Per chi volesse seguire l’esempio del Sindaco può, per ridurre tempi di attesa al telefono, prenotarsi on line al link: parmaprenotazione.avis.it o in alternativa, contattare il n. 800 229500 (lun-ven 8,30-19,00 e sabato 8,30-12,30) Ricordando sempre che il requisito fondamentale per donare è essere in buona salute, basta un raffreddore per essere esclusi.

Il Presidente Pasini informa che –  A causa delle tante chiamate ricevute negli ultimi giorni, le procedure di prenotazione posso risultare rallentate, chiediamo pazienza ai donatori.

Il messaggio è duplice: il primo è rivolto agli abituali donatori che continuino nel generoso atto della donazione, mantenendo la programmazione stagionale per garantire continuità durante tutto l’anno. Il secondo è rivolto a tutti quelli che sull’onda dell’emozione e della necessità diventano nuovi donatori, a loro comunichiamo che ci stiamo organizzando per favorire le visite di idoneità, senza rallentare le prenotazioni di chi già donatore e dare loro la certezza che l’impegno che stanno assumendo, diventando donatori di sangue, sarà davvero prezioso nel futuro prossimo. L’aiuto di tutti è importante anche e soprattutto nelle prossime settimane e mesi, perché i malati ci sono sempre, purtroppo, e bisogna garantire loro continuità programmata.

Sono stati tanti i cittadini a rispondere agli appelli di Avis a donare il sangue, tra cui il Sindaco Pizzarotti, un trend positivo, che permette la compensazione interregionale per le aree in difficoltà. L’appello però rimane sempre valido: La raccomandazione è prenotare le donazioni per permettere una raccolta non solo immediata ma programmata nel tempo, che consenta di avere scorte stabili che garantiscano terapie costanti ed evitare momenti di crisi.

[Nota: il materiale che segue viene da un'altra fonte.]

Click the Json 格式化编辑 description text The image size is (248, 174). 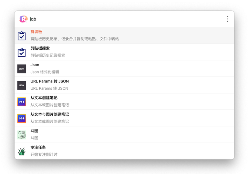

AVIS Provinciale e comunale Parma ci tengono a ringraziare il Sindaco Pizzarotti e tutti i donatori che in questo periodo particolare non stanno facendo mancare il loro sostegno. Un grazie anche ai volontari, che hanno deciso di dedicare ad AVIS parte del loro tempo anche in questo momento, e stanno facendo uno sforzo straordinario insieme alle equipe, composte da medici e operatori sanitari, di Avis.

Chi è in buona salute può recarsi a donare con autocertificazione e verrà rilasciato ad ognuno certificato di donazione. Le condizioni da rispettare sono le seguenti:

  • non avere, lei/lui o un familiare, sintomi come tosse, raffreddore, difficoltà respiratorie;
  • non avere la febbre;
  • non aver avuto contatti stretti con un caso dubbio o probabile di COVID-19;
  • prenotare la propria donazione e rispettare l’orario dell’appuntamento.

Prima di ogni donazione, il personale sanitario procederà a:

  • come di consueto, colloquio con il donatore; raccolta di un quadro clinico preciso e puntuale;
  • a cui si aggiunge misurazione della temperatura al donatore;

Questo per garantire una doppia azione fondamentale: la sicurezza della qualità del sangue per i riceventi e la tutela della salute delle donatrici/donatori, due priorità assolute.